Given request:
Please pull out every line of the items below that contains the word "with", treating uppercase and lowercase letters as different.
__________
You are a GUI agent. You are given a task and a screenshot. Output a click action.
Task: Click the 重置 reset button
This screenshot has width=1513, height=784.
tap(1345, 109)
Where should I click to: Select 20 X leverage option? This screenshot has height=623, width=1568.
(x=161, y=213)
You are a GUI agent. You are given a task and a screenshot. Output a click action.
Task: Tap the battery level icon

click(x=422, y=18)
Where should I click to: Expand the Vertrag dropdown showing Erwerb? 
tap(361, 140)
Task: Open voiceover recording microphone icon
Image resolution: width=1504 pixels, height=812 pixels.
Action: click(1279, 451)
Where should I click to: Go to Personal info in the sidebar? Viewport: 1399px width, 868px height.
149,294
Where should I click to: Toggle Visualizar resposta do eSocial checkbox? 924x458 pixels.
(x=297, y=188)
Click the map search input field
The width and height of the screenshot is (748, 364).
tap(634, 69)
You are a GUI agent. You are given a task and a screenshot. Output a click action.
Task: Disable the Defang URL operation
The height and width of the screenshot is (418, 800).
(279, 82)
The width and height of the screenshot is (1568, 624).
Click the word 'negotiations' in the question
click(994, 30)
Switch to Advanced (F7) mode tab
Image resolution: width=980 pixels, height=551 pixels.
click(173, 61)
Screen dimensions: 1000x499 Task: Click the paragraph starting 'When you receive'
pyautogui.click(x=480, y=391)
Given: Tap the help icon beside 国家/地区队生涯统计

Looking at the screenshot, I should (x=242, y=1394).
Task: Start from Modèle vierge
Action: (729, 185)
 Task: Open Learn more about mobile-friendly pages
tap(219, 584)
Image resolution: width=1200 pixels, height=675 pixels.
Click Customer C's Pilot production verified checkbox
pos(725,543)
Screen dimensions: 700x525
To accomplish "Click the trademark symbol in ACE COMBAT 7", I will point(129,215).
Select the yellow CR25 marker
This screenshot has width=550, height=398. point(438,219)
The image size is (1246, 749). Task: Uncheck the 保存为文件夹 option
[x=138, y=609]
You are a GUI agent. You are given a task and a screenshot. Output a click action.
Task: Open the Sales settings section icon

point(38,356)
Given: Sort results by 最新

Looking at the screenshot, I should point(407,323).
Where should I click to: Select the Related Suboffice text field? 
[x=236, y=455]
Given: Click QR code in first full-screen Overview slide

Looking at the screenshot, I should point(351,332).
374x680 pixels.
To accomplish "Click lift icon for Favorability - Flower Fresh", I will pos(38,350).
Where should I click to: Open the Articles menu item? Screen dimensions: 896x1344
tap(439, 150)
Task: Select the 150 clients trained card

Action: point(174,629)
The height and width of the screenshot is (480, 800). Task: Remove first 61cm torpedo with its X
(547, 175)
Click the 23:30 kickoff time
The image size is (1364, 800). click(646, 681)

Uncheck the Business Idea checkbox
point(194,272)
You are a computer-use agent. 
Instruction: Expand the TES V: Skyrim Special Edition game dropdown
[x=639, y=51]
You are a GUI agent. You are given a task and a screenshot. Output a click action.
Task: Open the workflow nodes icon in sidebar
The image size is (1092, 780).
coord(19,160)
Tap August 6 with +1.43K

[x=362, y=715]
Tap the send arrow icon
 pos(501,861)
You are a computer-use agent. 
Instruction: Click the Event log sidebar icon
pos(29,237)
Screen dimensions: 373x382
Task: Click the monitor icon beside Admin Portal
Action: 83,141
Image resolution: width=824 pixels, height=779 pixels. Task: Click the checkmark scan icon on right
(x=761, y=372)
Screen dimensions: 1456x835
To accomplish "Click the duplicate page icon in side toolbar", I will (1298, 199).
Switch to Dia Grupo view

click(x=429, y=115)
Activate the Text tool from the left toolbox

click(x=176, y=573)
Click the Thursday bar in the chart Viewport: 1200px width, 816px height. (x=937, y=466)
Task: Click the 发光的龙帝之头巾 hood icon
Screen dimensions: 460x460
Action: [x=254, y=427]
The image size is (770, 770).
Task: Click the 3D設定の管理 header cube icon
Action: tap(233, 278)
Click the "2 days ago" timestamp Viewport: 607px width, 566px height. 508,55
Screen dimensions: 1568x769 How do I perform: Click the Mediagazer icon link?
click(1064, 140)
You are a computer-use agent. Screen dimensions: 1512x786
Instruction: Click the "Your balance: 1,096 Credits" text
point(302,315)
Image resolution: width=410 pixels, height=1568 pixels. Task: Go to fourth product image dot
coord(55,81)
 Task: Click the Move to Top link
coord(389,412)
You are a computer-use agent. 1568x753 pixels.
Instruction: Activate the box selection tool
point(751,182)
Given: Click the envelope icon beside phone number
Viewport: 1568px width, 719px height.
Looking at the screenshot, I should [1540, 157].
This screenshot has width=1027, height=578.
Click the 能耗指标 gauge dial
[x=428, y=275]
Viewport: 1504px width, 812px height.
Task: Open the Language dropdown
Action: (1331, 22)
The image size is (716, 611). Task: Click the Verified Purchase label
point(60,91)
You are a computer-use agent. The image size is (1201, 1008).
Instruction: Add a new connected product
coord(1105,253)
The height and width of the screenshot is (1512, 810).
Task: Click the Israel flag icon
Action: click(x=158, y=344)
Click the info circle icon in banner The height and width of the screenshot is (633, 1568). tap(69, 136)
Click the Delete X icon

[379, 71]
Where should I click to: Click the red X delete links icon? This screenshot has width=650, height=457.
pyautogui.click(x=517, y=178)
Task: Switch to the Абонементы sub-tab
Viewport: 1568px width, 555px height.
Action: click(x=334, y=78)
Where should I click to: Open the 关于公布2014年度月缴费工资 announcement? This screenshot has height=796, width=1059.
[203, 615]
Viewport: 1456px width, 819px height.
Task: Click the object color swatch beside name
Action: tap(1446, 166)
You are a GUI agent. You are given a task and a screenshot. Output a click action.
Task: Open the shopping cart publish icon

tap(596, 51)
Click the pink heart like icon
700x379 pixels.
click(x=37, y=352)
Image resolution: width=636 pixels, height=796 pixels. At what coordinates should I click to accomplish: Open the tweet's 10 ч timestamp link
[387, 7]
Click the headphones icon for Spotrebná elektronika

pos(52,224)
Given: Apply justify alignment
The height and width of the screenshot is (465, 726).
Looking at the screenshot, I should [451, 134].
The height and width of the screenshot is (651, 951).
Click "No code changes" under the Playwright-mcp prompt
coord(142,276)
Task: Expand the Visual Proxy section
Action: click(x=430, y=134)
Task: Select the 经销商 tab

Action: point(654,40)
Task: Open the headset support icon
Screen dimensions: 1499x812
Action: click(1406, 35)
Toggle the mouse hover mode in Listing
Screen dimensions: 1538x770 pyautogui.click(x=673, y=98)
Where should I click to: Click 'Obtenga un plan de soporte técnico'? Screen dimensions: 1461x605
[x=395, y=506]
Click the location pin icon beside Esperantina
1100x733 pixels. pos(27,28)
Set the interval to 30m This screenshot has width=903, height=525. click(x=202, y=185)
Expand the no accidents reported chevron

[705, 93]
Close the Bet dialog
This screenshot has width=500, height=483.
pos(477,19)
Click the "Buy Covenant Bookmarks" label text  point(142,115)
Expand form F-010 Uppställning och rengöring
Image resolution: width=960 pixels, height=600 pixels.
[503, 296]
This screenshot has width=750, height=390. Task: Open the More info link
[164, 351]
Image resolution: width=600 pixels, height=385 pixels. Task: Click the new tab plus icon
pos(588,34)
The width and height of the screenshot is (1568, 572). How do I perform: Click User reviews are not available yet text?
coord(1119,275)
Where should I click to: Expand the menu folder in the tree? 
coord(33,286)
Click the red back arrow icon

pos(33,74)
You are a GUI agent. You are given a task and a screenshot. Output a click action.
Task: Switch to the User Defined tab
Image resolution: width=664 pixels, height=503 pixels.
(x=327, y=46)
__________
Response for this exercise:
The height and width of the screenshot is (480, 800). Task: Remove first 61cm torpedo with its X
Tap August 6 with +1.43K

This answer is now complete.